*** Block opens ***

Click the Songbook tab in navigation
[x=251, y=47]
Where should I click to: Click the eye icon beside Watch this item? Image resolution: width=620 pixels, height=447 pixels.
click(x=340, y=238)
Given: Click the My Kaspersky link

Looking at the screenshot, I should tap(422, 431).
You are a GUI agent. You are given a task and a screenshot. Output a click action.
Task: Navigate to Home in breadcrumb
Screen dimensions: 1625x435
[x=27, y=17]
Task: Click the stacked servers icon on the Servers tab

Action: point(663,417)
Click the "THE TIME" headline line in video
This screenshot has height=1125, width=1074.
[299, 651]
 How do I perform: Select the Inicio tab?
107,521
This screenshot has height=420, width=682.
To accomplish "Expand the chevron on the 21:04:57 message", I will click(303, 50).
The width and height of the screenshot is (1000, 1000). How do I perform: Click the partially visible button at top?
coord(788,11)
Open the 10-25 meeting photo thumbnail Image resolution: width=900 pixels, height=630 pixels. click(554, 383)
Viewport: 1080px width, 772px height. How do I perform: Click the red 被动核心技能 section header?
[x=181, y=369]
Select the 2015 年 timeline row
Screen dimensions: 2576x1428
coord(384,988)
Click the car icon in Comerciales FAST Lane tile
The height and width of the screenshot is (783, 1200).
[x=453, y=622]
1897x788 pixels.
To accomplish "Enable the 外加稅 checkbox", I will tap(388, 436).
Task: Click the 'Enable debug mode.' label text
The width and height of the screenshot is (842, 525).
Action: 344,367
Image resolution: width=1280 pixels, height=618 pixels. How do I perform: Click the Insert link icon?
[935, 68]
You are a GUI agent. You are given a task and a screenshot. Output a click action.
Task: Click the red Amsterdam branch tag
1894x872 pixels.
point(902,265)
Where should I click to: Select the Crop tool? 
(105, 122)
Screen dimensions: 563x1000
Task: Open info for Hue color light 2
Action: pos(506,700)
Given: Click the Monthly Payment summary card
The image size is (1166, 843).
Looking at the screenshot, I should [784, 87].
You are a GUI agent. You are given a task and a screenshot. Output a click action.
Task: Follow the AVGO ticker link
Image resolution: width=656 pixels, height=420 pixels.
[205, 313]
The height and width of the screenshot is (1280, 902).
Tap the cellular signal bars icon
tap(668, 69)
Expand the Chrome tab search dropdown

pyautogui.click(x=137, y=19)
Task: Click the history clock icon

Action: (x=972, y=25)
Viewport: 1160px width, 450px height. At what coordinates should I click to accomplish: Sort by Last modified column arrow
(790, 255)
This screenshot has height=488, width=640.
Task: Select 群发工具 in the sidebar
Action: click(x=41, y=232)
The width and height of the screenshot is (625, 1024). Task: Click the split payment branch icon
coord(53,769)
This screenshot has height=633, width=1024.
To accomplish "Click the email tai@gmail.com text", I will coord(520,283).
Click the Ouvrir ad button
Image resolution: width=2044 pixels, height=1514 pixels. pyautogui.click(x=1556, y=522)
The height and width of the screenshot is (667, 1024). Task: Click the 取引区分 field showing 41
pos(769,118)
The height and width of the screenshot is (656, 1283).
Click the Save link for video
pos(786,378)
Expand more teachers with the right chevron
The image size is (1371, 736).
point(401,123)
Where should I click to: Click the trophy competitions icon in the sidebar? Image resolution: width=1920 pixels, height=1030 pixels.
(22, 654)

*** Block closes ***

_WHAT NEEDS TO BE DONE:_ Make an exact copy of all the data.

_EXERCISE RESULT:_
Click the Songbook tab in navigation
[x=251, y=47]
Where should I click to: Click the eye icon beside Watch this item? Image resolution: width=620 pixels, height=447 pixels.
click(x=340, y=238)
Given: Click the My Kaspersky link

Looking at the screenshot, I should tap(422, 431).
You are a GUI agent. You are given a task and a screenshot. Output a click action.
Task: Navigate to Home in breadcrumb
Screen dimensions: 1625x435
[x=27, y=17]
Task: Click the stacked servers icon on the Servers tab

Action: point(663,417)
Click the "THE TIME" headline line in video
This screenshot has height=1125, width=1074.
[299, 651]
 How do I perform: Select the Inicio tab?
107,521
This screenshot has height=420, width=682.
To accomplish "Expand the chevron on the 21:04:57 message", I will click(303, 50).
The width and height of the screenshot is (1000, 1000). How do I perform: Click the partially visible button at top?
coord(788,11)
Open the 10-25 meeting photo thumbnail Image resolution: width=900 pixels, height=630 pixels. click(554, 383)
Viewport: 1080px width, 772px height. How do I perform: Click the red 被动核心技能 section header?
[x=181, y=369]
Select the 2015 年 timeline row
Screen dimensions: 2576x1428
coord(384,988)
Click the car icon in Comerciales FAST Lane tile
The height and width of the screenshot is (783, 1200).
[x=453, y=622]
1897x788 pixels.
To accomplish "Enable the 外加稅 checkbox", I will tap(388, 436).
Task: Click the 'Enable debug mode.' label text
The width and height of the screenshot is (842, 525).
Action: 344,367
Image resolution: width=1280 pixels, height=618 pixels. How do I perform: Click the Insert link icon?
[935, 68]
You are a GUI agent. You are given a task and a screenshot. Output a click action.
Task: Click the red Amsterdam branch tag
1894x872 pixels.
point(902,265)
Where should I click to: Select the Crop tool? 
(105, 122)
Screen dimensions: 563x1000
Task: Open info for Hue color light 2
Action: pos(506,700)
Given: Click the Monthly Payment summary card
The image size is (1166, 843).
Looking at the screenshot, I should [784, 87].
You are a GUI agent. You are given a task and a screenshot. Output a click action.
Task: Follow the AVGO ticker link
Image resolution: width=656 pixels, height=420 pixels.
[205, 313]
The height and width of the screenshot is (1280, 902).
Tap the cellular signal bars icon
tap(668, 69)
Expand the Chrome tab search dropdown

pyautogui.click(x=137, y=19)
Task: Click the history clock icon

Action: (x=972, y=25)
Viewport: 1160px width, 450px height. At what coordinates should I click to accomplish: Sort by Last modified column arrow
(790, 255)
This screenshot has height=488, width=640.
Task: Select 群发工具 in the sidebar
Action: click(x=41, y=232)
The width and height of the screenshot is (625, 1024). Task: Click the split payment branch icon
coord(53,769)
This screenshot has height=633, width=1024.
To accomplish "Click the email tai@gmail.com text", I will coord(520,283).
Click the Ouvrir ad button
Image resolution: width=2044 pixels, height=1514 pixels. pyautogui.click(x=1556, y=522)
The height and width of the screenshot is (667, 1024). Task: Click the 取引区分 field showing 41
pos(769,118)
The height and width of the screenshot is (656, 1283).
Click the Save link for video
pos(786,378)
Expand more teachers with the right chevron
The image size is (1371, 736).
point(401,123)
Where should I click to: Click the trophy competitions icon in the sidebar? Image resolution: width=1920 pixels, height=1030 pixels.
(22, 654)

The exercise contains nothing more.